### [Problem to work on]
Can you reproduce, unchanged and line for line, the part of the items that opens with the line containing "The height and width of the screenshot is (1034, 1838)." and runs through the end of the items, with both ends included?

### [Materials provided]
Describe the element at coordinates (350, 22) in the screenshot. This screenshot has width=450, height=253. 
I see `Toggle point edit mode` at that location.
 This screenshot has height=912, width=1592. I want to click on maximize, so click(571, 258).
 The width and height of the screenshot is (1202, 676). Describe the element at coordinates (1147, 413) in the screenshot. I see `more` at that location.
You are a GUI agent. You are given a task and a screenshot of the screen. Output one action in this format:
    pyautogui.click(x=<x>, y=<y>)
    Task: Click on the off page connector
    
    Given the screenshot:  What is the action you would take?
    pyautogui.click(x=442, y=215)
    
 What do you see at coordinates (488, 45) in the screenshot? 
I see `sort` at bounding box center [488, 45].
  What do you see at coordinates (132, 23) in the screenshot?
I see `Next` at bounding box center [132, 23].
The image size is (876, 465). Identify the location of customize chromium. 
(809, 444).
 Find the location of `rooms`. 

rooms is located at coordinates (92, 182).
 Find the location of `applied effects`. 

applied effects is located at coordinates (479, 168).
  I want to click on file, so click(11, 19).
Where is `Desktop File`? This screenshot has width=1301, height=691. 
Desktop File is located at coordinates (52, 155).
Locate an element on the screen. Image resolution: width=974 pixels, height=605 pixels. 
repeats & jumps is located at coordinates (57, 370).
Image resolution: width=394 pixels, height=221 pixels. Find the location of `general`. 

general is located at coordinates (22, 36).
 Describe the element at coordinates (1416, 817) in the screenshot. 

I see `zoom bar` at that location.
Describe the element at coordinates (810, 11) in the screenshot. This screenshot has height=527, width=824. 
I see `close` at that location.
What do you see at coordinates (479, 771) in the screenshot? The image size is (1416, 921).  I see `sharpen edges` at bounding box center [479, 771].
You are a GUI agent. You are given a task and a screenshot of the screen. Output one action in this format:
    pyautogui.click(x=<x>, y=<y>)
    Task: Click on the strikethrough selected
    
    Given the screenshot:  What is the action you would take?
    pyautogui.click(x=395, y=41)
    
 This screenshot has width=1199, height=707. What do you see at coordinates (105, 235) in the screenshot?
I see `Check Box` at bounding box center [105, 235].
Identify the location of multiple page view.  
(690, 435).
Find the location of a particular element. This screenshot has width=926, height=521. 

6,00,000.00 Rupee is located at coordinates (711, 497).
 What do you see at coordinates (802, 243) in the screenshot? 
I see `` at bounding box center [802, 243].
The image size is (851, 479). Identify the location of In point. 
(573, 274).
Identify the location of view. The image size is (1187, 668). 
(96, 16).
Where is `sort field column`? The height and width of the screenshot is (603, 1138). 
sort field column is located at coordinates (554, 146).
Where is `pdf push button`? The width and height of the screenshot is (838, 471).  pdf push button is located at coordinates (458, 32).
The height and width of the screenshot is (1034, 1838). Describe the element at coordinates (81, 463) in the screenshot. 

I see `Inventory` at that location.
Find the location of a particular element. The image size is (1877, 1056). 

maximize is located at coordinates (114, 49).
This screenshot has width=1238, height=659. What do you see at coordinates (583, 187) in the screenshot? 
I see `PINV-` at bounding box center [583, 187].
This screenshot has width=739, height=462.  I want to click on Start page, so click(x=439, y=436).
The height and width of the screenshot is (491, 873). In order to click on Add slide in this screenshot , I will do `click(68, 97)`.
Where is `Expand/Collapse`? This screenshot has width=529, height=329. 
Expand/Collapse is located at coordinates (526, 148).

### [The completed task]
The height and width of the screenshot is (1034, 1838). Describe the element at coordinates (81, 463) in the screenshot. 

I see `Inventory` at that location.
Find the location of a particular element. The image size is (1877, 1056). 

maximize is located at coordinates (114, 49).
This screenshot has width=1238, height=659. What do you see at coordinates (583, 187) in the screenshot? 
I see `PINV-` at bounding box center [583, 187].
This screenshot has width=739, height=462.  I want to click on Start page, so click(x=439, y=436).
The height and width of the screenshot is (491, 873). In order to click on Add slide in this screenshot , I will do `click(68, 97)`.
Where is `Expand/Collapse`? This screenshot has width=529, height=329. 
Expand/Collapse is located at coordinates (526, 148).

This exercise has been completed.